The anti-müllerian hormone (AMH) test has become the hormone of favor for evaluating ovarian reserve. AMH is produced by the cells that develop in the follicle. Thus, the more oocytes, the more follicles, and by corollary, the higher the AMH. If the AMH is low, it implies that there are fewer follicles and common sense would say that the woman had less of a chance for achieving a pregnancy which has been termed a reduced ovarian reserve. AMH has been advertised as a way to decide if oocyte freezing for fertility preservation would help. Nothing is that easy and the AMH story is exemplar of a situation where the theory does not match the reality. AMH was proposed to help decide the chance of having a success if the woman chooses to use IVF. The higher the AMH, the more oocytes, and thus a better chance of having at least one oocyte that can produce a child.  But as has been suggested, the number of oocytes may not correlate with the number of functionally normal oocytes. AMH has been used in IVF and has not been adequately studied to determine if it does identify the group of women who have a reduced functional ovarian reserve. The conclusion from a large number of studies and three meta- analyses suggest the AMH does correlate with fertility potential based upon the concept of reduced ovarian reserve. Unfortunately, the correlation is weak. Contrarily, a high AMH correlates well with the diagnosis of polycystic ovarian syndrome. AMH is useful in determining the dose of FSH to use in IVF and for suggesting an increased risk of ovarian hyperstimulation syndrome for women using FSH in their infertility treatment.

Endocrine Testing Cheat Sheet

Prolactin: Prolactin is a hormone released by the pituitary gland in the brain. Prolactin functions during breast feeding but otherwise is released in very low levels.
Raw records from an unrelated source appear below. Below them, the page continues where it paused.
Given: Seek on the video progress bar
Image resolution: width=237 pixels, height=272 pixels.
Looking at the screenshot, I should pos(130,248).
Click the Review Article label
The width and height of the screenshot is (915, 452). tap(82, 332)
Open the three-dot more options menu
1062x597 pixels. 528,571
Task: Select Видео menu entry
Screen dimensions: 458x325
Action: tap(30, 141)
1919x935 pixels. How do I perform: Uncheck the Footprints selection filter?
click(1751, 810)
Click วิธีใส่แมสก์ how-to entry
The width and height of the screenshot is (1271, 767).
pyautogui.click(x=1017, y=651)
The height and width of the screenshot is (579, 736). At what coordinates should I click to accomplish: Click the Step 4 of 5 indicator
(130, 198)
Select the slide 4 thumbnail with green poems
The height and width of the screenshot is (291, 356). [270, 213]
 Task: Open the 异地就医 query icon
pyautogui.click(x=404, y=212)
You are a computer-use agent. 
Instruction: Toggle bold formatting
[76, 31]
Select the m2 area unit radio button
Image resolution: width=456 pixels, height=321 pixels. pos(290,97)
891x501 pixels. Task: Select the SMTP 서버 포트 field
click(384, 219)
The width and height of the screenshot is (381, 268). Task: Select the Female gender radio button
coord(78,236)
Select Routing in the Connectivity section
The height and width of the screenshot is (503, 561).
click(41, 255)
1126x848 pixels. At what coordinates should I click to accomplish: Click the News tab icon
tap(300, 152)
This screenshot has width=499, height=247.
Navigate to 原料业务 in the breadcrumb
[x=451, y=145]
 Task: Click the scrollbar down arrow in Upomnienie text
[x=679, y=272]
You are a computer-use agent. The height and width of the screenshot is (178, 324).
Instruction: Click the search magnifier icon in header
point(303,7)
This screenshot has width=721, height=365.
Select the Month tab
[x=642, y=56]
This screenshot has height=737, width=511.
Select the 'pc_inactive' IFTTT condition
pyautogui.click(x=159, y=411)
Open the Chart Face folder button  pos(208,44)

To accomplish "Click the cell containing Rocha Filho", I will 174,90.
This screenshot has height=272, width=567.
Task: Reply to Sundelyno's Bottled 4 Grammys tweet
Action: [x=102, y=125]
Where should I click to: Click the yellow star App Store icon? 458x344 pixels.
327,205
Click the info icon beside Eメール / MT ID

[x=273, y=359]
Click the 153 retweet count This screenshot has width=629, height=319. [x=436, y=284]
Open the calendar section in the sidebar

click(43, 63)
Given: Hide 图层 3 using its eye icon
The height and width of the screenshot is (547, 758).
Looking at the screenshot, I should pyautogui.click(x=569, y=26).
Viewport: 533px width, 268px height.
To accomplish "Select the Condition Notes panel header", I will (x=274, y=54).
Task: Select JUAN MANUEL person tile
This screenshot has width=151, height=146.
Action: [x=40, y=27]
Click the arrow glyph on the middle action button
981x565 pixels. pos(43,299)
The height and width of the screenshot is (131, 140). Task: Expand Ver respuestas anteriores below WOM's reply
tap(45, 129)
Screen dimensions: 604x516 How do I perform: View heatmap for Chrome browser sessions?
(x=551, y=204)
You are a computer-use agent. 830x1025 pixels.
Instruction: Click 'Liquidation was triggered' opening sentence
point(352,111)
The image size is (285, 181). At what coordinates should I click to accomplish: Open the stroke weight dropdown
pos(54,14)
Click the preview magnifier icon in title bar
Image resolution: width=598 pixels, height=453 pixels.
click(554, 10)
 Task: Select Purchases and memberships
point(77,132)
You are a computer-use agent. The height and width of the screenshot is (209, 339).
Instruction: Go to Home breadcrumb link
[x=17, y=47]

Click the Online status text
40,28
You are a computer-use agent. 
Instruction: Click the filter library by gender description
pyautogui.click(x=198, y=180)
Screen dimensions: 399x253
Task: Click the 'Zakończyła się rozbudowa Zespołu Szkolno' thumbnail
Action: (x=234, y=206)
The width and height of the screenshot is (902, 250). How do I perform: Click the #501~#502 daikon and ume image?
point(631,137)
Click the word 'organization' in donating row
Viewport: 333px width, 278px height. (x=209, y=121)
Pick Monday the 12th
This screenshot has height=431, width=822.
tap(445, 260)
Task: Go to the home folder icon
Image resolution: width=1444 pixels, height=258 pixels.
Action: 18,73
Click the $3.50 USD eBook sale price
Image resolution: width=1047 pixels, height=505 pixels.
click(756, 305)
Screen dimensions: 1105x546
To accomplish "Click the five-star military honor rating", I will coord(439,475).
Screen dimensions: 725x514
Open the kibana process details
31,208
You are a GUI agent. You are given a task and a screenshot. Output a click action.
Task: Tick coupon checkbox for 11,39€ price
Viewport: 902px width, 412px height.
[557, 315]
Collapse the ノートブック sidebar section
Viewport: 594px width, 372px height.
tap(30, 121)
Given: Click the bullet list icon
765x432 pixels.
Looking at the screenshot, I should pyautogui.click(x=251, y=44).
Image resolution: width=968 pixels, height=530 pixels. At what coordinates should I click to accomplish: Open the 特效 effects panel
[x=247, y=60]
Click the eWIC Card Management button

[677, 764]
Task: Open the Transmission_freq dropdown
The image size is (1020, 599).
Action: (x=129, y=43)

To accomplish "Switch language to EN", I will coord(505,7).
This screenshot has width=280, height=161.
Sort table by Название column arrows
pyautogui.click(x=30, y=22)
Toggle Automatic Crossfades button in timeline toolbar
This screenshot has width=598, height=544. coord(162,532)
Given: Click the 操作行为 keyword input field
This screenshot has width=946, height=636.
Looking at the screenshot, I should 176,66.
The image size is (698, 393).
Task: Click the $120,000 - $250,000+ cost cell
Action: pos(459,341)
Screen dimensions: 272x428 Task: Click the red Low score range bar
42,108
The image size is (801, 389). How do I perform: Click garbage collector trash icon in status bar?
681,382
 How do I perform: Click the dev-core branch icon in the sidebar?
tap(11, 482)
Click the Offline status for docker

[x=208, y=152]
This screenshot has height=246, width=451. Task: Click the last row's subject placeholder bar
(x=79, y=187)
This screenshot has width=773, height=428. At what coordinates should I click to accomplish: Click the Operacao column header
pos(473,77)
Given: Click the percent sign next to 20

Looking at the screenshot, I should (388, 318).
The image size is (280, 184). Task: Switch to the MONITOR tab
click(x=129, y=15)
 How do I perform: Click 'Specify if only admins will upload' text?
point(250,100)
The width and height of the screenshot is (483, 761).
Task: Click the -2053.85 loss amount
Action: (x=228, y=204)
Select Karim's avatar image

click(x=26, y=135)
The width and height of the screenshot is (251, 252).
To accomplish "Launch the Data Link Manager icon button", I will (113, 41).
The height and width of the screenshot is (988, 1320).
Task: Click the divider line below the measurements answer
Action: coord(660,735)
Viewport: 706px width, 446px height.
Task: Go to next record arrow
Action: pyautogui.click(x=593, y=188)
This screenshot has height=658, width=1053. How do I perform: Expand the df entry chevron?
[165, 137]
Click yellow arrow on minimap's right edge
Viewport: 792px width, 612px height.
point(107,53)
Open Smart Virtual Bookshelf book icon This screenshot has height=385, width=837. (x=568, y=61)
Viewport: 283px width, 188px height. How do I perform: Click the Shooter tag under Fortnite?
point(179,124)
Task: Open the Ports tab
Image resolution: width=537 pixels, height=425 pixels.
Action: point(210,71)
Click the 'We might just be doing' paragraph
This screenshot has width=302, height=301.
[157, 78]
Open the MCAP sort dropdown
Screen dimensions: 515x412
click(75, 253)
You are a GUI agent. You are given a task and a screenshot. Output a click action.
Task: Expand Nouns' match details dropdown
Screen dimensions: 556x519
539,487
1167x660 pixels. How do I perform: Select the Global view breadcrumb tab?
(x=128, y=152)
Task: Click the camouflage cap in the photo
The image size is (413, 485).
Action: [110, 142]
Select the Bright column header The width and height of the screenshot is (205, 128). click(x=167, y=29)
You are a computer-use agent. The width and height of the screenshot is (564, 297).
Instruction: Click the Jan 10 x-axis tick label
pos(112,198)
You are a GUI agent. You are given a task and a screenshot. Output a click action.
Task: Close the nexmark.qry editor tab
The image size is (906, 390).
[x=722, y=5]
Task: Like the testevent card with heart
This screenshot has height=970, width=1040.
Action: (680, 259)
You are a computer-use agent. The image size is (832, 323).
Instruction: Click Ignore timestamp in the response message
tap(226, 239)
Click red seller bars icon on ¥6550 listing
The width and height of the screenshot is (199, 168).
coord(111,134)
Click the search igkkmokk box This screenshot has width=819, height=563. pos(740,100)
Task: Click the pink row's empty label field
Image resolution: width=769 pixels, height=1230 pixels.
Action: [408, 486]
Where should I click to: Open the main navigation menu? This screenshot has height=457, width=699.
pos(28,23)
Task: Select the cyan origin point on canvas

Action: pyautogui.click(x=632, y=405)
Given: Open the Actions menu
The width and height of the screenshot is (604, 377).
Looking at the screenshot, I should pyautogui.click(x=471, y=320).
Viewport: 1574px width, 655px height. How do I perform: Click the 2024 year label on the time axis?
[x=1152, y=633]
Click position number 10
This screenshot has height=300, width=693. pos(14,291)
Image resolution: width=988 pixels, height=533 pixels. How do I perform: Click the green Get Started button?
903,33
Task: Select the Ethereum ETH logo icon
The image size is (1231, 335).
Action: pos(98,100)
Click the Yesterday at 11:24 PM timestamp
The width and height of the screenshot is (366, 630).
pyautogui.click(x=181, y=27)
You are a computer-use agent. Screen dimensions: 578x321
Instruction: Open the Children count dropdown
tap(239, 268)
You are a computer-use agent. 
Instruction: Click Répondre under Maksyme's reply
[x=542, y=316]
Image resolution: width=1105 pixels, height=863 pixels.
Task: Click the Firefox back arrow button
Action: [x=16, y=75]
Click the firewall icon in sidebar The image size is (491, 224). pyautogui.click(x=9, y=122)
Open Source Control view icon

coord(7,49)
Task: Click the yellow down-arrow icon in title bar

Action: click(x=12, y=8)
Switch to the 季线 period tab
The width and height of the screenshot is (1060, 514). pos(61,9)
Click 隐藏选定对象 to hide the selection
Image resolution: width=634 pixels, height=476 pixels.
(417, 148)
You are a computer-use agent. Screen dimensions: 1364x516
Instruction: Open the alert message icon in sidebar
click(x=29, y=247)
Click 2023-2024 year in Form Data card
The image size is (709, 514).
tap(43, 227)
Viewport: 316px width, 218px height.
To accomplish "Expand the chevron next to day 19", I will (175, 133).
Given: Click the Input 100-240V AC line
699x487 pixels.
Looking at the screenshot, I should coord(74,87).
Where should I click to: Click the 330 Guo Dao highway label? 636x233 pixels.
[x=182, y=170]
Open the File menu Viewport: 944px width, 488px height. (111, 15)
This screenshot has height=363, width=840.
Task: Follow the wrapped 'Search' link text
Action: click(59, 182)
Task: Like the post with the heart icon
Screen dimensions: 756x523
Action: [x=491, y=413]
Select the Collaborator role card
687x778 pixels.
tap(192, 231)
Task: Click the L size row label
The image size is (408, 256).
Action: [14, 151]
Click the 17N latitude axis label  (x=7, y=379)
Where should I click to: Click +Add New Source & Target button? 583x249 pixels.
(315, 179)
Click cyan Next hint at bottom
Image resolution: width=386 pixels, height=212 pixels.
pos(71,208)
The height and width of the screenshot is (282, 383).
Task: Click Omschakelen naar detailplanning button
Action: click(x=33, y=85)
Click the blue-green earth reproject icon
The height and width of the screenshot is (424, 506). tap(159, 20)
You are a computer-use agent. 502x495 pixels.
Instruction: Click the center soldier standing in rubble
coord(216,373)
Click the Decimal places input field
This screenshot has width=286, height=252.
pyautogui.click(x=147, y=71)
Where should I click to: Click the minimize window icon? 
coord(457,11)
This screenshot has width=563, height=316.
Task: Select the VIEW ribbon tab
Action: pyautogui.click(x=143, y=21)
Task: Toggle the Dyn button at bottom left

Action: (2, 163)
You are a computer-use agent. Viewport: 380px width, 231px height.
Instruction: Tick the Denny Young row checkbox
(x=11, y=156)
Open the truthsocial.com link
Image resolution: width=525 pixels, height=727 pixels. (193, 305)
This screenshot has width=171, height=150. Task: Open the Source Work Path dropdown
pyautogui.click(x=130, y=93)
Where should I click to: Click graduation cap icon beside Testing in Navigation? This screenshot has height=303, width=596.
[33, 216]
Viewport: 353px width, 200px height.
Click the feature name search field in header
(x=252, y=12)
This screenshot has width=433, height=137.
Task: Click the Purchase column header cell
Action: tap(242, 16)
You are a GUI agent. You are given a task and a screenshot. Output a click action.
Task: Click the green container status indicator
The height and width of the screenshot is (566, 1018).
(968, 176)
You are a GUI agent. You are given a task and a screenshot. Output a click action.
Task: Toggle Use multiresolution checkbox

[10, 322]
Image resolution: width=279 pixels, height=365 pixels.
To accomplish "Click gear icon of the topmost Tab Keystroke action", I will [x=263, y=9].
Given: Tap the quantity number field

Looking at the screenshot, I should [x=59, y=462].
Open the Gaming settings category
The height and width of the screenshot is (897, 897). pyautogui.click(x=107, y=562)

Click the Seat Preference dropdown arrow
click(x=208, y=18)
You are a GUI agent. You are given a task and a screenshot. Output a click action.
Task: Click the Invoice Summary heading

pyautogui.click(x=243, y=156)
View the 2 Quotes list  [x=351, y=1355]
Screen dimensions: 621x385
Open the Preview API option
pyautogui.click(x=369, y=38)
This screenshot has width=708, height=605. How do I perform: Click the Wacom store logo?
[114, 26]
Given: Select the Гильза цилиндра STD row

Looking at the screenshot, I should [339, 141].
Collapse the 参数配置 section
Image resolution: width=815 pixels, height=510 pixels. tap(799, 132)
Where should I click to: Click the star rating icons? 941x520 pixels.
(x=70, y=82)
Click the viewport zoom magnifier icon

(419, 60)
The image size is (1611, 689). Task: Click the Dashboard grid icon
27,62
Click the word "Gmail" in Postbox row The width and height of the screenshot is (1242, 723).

Normal values for prolactin vary between which lab test is used but commonly accepted levels as being normal are less than 20 ng/mL. Elevated levels can result in breast discharge and irregular cycles.

DHEA-S (dehydroepiandrosterone sulfate): DHEA-S is a male type hormone produced both by the ovary and the adrenal gland. DHEA-S is commonly slightly elevated when women have polycystic ovarian syndrome. However, greater elevations may signal problem in the adrenal glands. Normal values vary widely between 145 to 395 µg/dL.

Testosterone: testosterone is a male hormone that women produce in the ovaries and the adrenal glands. Testosterone is frequently elevated in women who have polycystic ovarian syndrome (PCOS) and is one of the three criteria used to make the diagnosis of PCOS. Testosterone is measured both as the total amount of testosterone in the blood and as the amount of testosterone that circulates freely in the blood. Normal total testosterone for women is 15 to 70 ng/dL and for free is 1- 6 pg/mL.

TSH: TSH (thyroid stimulating hormone) is released by the pituitary gland and controls the functioning of the thyroid gland. Normal vales for TSH are 0.4 to 4.0 mIU/L.

Hormone testing for males: Hormone testing is done less frequently for males because hormone abnormalities are far less common a cause of male factor infertility than for female infertility. The hormones most often tested for males are similar to those measured for females except that testosterone become more important and estrogen not important. FSH and LH are measured and if low suggest an under-functioning brain and if over functioning suggest a testicular failure. Low testosterone suggests under-performing testicles.